The Wedding Banquet (2025)

Starring: Han Gi-Chan, Kelly Marie Tran, Bowen Yang, Lily Gladstone, Joan Chen, Youn Yuh-jung

Director: Andrew Ahn

Running Time: 103 Minutes

Rating: R

Release Date: April 11, 2025 (Theaters)

Until Dawn

Starring: Ella Rubin, Michael Cimino, Odessa A’zion, Ji-young Yoo, Belmont Cameli, Maia Mitchell, Peter Stormare

Director: David F. Sandberg

Running Time: 103 Minutes

Rating: R

Release Date: April 25, 2025 (Theaters)

Let me be absolutely clear about one thing: I would NOT want The Wedding Banquet to last Until Dawn.

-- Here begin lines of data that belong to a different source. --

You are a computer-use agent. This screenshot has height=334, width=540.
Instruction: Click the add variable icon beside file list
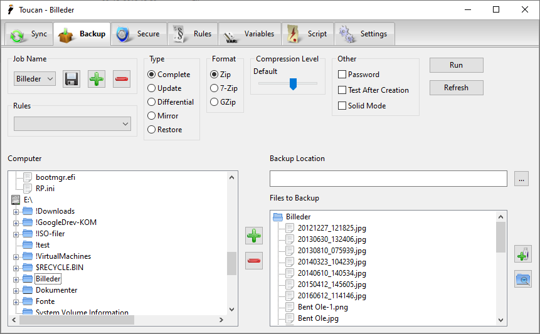click(522, 254)

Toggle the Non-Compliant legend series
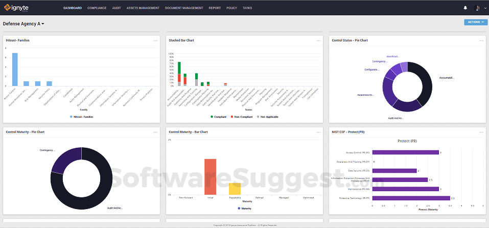point(243,117)
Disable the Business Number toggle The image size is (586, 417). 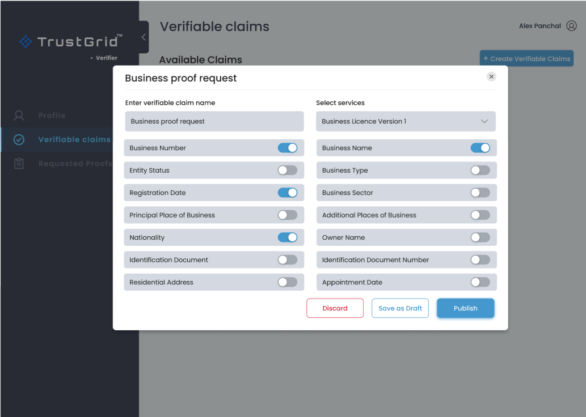(288, 148)

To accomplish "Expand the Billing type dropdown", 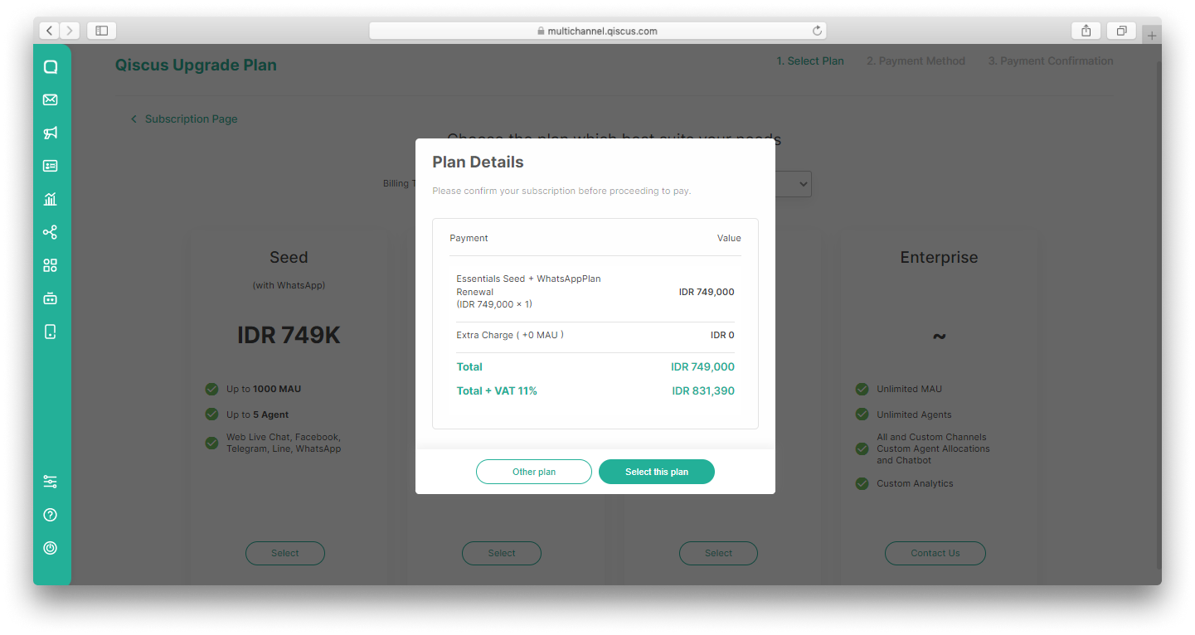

Fortunately, these are two separate movies that I’m talking about right now. And further fortunately, you don’t have to attend a matrimonial event to watch The Wedding Banquet, nor do you have to stay up all night to watch Until Dawn. (Although actually a wedding-themed movie marathon during my own nuptials sounds like a pretty grand idea. I’ll have to store that away for future reference, thank you.)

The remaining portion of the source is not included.